Charles Dickens’s Kent childhood, celebrated in both his journalism and his major fiction, was a direct result of his father’s move from Portsmouth to the Chatham Dockyard in 1816. Visiting today it is impossible to recreate the sense of constant bustle and noise that would have pervaded the scene in Dickens’s time. But the layout of the buildings allows some sense of the docks as a micro-community, an exciting and at the same time familiar space for a child to explore in the aftermath of the Napoleonic Wars.
Initially the family lived at 2 Ordnance Terrace, on the hills above the estuary. During these years John Dickens would sometimes take Charles and his sister Fanny aboard the Chatham, a small naval yacht in which he sailed to Sheerness and back. Claire Tomalin writes that ‘After hours of sailing, as they approached Sheerness and the Thames estuary, the far Essex bank came into view five miles away across a world of water. This landscape and the sludge-coloured tidal rivers haunted him all his life and became part of the fabric of his later novels.’

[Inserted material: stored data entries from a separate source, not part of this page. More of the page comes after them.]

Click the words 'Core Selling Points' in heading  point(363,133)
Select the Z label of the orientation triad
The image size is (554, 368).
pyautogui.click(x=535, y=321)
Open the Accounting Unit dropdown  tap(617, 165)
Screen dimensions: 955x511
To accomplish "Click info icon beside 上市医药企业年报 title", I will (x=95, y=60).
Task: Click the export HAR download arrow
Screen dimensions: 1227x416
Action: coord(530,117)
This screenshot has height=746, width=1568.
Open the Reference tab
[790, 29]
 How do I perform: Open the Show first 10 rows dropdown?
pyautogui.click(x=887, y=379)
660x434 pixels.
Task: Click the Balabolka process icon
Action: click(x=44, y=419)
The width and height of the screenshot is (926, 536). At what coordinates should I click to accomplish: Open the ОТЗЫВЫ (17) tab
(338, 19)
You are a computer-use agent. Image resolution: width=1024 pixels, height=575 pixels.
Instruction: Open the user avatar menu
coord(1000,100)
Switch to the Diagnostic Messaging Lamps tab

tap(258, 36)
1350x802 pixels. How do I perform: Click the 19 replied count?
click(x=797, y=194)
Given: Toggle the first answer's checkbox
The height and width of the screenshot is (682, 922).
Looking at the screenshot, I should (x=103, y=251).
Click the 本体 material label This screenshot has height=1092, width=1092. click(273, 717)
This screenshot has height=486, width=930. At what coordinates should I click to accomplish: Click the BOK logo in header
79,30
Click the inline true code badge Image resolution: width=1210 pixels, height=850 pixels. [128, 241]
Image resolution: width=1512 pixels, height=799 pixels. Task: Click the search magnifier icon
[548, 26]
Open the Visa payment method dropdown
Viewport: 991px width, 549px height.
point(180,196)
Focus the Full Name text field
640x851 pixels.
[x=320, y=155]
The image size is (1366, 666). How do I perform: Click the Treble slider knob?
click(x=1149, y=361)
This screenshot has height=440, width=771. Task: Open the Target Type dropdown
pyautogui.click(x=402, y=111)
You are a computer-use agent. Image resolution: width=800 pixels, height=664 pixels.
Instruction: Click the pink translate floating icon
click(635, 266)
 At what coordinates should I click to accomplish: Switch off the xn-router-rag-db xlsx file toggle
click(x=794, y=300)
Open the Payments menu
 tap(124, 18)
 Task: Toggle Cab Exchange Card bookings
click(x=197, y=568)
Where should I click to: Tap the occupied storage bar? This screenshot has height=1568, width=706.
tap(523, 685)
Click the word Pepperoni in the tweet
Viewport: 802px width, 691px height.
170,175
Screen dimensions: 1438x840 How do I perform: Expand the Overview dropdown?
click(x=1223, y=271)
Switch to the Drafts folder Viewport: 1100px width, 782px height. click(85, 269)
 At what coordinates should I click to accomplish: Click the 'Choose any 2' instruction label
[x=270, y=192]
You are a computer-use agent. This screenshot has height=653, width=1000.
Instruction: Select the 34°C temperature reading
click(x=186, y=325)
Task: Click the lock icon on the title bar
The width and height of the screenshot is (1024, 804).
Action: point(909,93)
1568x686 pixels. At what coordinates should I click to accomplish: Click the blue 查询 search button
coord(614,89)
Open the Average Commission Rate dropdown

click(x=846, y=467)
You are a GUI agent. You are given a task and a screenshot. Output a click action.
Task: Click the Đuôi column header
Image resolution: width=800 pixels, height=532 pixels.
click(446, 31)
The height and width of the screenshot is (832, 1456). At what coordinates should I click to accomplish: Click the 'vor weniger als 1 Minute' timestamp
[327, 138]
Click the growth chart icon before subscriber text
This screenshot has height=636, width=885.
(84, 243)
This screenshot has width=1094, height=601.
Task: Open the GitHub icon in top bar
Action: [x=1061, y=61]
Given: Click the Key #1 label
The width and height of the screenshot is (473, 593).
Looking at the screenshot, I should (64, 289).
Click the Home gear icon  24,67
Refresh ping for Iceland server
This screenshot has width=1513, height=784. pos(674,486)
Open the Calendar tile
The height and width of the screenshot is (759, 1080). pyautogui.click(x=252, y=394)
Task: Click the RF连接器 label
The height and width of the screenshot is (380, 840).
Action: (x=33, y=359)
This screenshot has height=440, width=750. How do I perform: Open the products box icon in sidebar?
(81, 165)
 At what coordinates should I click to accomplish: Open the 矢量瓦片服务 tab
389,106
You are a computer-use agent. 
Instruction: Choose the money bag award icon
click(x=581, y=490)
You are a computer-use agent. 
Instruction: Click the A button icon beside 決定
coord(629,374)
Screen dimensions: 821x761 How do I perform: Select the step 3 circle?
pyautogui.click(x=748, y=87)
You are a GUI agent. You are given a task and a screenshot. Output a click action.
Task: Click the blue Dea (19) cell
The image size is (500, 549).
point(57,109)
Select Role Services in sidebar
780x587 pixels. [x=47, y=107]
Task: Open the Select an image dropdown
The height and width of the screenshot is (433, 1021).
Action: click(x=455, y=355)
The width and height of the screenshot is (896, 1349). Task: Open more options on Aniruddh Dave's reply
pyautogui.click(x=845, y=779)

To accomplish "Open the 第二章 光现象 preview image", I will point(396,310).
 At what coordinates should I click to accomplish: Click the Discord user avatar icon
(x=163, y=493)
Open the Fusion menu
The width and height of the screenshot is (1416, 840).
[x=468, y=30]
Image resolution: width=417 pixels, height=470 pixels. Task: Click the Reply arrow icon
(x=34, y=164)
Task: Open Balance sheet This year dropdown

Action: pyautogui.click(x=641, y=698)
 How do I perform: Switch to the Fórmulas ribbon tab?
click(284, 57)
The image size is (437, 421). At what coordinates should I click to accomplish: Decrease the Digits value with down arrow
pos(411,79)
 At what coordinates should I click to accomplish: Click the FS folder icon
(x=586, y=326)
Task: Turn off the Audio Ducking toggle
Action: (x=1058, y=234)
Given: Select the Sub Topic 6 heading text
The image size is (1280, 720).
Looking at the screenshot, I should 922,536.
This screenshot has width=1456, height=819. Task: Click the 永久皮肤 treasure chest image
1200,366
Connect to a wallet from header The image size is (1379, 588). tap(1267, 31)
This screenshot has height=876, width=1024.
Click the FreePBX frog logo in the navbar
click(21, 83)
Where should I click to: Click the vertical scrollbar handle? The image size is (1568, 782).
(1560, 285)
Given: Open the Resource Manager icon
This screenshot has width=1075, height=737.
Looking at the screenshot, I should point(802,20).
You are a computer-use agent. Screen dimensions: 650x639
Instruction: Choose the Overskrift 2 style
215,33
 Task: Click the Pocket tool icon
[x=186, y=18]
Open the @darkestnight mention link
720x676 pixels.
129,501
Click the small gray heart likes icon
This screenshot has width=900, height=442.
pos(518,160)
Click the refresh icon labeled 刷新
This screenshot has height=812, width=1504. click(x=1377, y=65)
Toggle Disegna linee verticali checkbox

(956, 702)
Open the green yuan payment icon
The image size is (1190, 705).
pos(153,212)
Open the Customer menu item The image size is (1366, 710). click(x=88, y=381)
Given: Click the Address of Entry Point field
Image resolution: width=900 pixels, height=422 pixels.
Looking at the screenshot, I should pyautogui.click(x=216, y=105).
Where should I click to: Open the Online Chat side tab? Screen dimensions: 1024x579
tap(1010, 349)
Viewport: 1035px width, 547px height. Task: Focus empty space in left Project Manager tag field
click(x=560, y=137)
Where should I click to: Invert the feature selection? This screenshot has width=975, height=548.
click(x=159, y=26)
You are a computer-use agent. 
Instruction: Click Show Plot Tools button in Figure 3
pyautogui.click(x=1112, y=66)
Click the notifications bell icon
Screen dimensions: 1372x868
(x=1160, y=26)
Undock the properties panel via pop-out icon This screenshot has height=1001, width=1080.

In 1821 continued money difficulties forced a move to 18 St Mary’s Place, closer to the dockyard, and in the same year John Dickens covered a major fire in Chatham for The Times. His concern for the residents most deeply affected by this catastrophe is easily lost in the feeling of déjà vu for anyone who remembers Mr Micawber in David Copperfield. The rhetorical flourish and the preoccupation with financial ruin are both familiar from the novel, in lines such as ‘several houses, and those, we understand, principally belonging to persons whose ruin must be the consequence, were wholly unensured [sic]’. In danger of financial ruin himself, by 1822 John Dickens had left his post at the Naval Pay Office and moved the family to London.
Bibliography
Dickens, Charles. ‘The Uncommercial Traveller.’ http://www.djo.org.uk/all-the-year-round/volume-x/page-12.html Accessed 14 November 2018.
Dickens, John. ‘Further Particulars.’ The Times. 4 Mar. 1820. ‘‘The Times Digital Archive.’’ Accessed 4 November 2018. Gale Document Number: CS34227812.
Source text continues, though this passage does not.